= What to do =
In the entries below, which lines run from the one containing "Given: Click the RX 580 graphics card text" to the one containing "The image size is (1075, 735)."? Copy exactly those lines, ends included, and no others.

[Extracted information Boundary: Start]

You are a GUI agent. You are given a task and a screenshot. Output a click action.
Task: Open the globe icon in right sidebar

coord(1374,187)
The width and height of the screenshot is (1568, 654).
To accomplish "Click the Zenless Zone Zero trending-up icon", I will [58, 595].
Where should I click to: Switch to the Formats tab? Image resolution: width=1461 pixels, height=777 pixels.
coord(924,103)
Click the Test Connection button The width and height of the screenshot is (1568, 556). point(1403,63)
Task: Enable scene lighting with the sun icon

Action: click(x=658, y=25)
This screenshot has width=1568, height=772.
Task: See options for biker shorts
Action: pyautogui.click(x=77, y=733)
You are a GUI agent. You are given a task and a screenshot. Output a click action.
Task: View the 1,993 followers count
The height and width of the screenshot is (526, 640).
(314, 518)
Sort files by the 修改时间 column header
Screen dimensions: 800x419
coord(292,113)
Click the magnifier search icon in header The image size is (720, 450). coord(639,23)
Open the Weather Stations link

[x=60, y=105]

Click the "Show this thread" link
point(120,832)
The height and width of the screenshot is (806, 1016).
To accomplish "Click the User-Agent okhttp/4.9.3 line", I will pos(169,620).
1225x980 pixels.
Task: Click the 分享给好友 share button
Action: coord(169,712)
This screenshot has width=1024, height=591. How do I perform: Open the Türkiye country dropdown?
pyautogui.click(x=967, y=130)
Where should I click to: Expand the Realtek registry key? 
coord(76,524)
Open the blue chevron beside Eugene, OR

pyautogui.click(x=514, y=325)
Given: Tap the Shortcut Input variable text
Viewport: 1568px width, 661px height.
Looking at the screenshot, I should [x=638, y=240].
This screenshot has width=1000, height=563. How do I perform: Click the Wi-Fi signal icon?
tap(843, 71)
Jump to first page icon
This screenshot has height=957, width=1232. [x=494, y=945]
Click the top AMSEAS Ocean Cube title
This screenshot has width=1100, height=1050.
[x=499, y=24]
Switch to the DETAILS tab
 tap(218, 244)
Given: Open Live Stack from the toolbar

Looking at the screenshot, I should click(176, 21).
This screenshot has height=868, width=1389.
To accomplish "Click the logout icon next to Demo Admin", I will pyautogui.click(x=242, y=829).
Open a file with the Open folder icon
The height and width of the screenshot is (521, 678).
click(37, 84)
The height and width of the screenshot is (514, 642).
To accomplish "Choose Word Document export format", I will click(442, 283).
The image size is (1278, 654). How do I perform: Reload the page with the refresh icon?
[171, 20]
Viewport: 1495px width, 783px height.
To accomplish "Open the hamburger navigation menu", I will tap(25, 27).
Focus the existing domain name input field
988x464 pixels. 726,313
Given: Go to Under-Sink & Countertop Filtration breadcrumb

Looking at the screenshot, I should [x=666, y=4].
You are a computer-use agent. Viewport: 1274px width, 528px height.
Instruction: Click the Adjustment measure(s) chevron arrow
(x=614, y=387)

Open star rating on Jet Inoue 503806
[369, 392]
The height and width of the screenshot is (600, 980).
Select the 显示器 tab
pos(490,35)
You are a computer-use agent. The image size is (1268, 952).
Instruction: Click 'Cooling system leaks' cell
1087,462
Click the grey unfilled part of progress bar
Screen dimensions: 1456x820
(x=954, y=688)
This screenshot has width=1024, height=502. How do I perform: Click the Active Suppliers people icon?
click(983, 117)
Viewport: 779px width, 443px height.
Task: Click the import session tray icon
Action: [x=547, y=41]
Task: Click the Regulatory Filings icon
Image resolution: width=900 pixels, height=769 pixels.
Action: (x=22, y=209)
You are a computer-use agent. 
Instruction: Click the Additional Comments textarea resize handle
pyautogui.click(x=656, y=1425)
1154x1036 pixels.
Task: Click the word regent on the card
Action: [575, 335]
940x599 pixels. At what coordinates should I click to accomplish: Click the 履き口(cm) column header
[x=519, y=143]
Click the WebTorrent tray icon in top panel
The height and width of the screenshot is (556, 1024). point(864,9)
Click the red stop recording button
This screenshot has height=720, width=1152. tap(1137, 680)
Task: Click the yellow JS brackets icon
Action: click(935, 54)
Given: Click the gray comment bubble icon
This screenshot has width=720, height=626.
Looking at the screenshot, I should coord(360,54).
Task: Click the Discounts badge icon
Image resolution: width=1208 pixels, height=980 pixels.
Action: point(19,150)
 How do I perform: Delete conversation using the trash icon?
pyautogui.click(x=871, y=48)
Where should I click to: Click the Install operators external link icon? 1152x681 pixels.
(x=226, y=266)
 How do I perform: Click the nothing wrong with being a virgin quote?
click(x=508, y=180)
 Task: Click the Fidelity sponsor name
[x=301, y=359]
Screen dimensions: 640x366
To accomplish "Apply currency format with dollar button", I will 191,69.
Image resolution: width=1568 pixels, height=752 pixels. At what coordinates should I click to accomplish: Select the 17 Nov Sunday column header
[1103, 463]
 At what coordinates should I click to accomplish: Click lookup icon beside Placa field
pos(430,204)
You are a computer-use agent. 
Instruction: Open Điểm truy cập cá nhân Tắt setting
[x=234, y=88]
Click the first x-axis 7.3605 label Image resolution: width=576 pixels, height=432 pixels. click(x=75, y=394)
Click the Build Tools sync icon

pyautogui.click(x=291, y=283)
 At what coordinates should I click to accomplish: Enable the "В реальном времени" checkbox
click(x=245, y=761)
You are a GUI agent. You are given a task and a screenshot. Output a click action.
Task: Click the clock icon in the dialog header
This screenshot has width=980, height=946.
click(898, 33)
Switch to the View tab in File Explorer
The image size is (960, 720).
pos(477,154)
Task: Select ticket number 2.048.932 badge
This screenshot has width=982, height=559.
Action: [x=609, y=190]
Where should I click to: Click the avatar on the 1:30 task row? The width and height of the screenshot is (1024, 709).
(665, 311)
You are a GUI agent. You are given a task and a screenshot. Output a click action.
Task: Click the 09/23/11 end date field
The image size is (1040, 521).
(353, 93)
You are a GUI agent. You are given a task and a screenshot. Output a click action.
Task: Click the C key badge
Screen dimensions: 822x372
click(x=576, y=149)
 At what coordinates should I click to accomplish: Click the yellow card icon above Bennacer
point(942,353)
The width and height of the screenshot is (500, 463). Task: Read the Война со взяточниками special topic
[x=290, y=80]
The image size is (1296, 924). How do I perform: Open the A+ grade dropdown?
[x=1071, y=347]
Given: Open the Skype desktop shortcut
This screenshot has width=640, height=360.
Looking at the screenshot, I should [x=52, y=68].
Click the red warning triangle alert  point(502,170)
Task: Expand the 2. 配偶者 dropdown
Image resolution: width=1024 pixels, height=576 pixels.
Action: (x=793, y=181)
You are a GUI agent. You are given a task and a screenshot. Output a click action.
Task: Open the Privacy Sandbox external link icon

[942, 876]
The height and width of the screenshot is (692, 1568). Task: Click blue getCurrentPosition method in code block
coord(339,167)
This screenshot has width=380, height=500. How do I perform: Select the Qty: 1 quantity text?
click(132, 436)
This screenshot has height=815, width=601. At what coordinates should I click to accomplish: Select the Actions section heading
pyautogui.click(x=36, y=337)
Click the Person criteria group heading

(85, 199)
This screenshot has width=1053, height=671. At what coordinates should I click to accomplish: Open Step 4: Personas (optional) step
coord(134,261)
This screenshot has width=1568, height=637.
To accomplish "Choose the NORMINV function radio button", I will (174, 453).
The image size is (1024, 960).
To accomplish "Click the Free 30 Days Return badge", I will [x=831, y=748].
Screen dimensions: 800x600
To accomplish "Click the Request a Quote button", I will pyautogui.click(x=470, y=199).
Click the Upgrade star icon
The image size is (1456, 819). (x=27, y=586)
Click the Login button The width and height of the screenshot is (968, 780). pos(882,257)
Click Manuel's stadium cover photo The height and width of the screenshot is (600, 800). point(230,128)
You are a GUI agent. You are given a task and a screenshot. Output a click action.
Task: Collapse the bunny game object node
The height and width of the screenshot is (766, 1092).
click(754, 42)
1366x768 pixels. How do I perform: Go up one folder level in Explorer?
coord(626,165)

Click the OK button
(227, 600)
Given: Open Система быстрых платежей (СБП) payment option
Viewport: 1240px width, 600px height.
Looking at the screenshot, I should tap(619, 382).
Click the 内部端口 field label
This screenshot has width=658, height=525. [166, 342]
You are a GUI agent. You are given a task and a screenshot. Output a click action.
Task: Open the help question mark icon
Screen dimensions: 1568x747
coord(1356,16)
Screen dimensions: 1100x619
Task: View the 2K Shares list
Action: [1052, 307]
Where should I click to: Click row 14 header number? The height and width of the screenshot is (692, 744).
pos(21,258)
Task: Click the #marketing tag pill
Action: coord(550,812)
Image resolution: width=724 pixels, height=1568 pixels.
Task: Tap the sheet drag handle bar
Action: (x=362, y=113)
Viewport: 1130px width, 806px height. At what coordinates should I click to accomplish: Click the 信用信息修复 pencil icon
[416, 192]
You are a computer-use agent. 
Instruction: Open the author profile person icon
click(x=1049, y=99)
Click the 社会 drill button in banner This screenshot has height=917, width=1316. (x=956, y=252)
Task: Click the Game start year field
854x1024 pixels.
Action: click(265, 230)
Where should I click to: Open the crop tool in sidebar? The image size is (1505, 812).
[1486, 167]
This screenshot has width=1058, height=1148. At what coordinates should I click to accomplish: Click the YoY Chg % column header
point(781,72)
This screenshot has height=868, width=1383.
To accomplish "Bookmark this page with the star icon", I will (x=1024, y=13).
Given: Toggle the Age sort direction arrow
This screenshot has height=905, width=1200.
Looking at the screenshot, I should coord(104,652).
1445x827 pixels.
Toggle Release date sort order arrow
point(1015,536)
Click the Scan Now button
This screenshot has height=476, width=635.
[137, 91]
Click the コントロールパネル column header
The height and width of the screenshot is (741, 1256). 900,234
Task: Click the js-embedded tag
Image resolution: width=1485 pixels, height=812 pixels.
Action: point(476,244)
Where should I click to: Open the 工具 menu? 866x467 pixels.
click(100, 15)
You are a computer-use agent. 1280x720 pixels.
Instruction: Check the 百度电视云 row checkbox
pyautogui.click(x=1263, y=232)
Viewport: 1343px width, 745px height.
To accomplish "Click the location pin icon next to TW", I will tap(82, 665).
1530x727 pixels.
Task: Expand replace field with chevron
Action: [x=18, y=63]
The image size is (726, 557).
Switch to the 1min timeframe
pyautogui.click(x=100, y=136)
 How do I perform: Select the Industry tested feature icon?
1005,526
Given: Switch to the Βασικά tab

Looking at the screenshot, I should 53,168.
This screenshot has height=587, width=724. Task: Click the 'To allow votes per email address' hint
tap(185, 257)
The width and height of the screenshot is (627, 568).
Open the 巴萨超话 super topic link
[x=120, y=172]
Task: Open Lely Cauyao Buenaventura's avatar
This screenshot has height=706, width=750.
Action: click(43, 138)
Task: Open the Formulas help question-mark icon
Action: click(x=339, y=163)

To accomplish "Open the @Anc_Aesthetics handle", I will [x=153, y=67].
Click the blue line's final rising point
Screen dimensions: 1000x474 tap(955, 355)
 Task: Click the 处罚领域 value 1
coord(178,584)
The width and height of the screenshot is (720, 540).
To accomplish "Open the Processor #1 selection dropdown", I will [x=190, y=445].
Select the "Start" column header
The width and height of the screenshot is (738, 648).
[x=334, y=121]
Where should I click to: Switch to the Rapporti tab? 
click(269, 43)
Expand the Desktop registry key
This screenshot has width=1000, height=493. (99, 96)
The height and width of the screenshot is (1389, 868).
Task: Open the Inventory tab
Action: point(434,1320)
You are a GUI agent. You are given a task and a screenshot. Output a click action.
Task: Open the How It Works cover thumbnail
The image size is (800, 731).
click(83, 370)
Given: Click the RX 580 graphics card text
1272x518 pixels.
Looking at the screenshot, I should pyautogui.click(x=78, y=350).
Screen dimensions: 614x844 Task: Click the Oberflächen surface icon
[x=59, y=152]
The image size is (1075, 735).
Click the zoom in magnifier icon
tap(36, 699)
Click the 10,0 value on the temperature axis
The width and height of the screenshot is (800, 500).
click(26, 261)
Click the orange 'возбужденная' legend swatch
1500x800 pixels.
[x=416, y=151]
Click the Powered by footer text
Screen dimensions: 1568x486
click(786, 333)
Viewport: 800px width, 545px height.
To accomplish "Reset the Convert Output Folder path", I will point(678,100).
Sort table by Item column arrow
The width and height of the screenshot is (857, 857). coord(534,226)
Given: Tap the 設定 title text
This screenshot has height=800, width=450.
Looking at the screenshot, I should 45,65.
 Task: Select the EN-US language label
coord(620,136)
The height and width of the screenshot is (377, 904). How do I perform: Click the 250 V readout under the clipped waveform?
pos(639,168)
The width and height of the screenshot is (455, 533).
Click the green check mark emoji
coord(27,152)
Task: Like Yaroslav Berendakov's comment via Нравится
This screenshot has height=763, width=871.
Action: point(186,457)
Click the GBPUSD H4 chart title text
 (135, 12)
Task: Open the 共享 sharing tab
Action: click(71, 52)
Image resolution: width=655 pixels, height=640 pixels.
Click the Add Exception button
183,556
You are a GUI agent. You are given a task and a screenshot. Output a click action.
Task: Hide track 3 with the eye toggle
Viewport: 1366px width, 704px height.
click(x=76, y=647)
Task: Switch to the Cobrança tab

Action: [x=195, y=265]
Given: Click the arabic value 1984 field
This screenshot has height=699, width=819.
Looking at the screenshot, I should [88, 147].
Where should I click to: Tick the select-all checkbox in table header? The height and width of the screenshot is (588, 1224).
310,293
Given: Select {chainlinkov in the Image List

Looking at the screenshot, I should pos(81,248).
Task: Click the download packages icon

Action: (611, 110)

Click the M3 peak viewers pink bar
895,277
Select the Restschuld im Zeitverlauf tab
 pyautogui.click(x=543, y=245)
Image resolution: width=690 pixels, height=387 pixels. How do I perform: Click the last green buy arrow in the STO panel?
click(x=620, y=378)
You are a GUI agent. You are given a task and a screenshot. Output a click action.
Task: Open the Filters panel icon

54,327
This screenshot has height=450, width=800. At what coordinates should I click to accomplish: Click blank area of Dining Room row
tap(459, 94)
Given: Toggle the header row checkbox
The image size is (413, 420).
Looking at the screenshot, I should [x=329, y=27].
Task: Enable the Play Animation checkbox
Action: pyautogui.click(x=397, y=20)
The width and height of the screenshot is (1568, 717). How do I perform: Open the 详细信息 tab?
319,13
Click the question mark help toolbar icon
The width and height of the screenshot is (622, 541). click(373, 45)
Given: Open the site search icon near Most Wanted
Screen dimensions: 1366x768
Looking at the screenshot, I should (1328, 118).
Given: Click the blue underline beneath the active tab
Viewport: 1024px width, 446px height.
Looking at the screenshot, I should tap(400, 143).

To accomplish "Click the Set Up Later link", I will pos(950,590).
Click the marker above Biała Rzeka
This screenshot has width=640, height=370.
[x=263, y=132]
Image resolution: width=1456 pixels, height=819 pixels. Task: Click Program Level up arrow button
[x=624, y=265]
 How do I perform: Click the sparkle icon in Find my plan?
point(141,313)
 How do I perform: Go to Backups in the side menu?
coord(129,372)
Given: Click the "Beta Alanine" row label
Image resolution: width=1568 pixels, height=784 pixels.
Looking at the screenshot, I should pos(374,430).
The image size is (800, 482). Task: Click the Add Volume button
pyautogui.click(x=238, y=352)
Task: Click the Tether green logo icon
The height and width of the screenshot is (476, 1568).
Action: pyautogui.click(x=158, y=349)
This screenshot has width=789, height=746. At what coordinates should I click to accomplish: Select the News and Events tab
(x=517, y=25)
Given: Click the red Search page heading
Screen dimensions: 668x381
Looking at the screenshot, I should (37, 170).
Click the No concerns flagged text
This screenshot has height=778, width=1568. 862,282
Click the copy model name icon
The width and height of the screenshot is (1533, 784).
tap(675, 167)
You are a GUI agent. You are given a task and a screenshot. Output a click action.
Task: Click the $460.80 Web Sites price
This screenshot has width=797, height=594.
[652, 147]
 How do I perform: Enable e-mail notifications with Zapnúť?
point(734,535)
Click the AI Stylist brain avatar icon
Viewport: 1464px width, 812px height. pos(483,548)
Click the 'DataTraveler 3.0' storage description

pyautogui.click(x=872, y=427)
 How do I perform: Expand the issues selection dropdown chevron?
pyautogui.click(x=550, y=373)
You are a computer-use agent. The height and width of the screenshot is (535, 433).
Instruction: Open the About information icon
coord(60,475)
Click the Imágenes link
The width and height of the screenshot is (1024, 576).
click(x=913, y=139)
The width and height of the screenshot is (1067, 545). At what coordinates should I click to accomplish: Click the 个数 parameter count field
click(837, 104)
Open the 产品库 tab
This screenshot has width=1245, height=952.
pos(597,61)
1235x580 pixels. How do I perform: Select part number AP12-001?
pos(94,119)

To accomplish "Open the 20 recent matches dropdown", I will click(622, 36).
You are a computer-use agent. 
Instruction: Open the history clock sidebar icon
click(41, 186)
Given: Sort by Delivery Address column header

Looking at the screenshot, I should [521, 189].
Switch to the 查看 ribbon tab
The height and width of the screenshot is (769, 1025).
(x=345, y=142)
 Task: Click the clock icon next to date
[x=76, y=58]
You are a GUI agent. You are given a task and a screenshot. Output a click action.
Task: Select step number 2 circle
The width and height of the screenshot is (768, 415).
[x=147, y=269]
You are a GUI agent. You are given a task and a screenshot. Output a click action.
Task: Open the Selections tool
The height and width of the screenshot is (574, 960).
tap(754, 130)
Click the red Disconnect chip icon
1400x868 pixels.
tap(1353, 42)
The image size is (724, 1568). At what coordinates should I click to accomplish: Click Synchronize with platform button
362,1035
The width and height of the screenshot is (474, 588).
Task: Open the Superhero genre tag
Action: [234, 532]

[Extracted information Boundary: End]

= Exercise output =
Given: Click the RX 580 graphics card text
1272x518 pixels.
Looking at the screenshot, I should pyautogui.click(x=78, y=350).
Screen dimensions: 614x844 Task: Click the Oberflächen surface icon
[x=59, y=152]
The image size is (1075, 735).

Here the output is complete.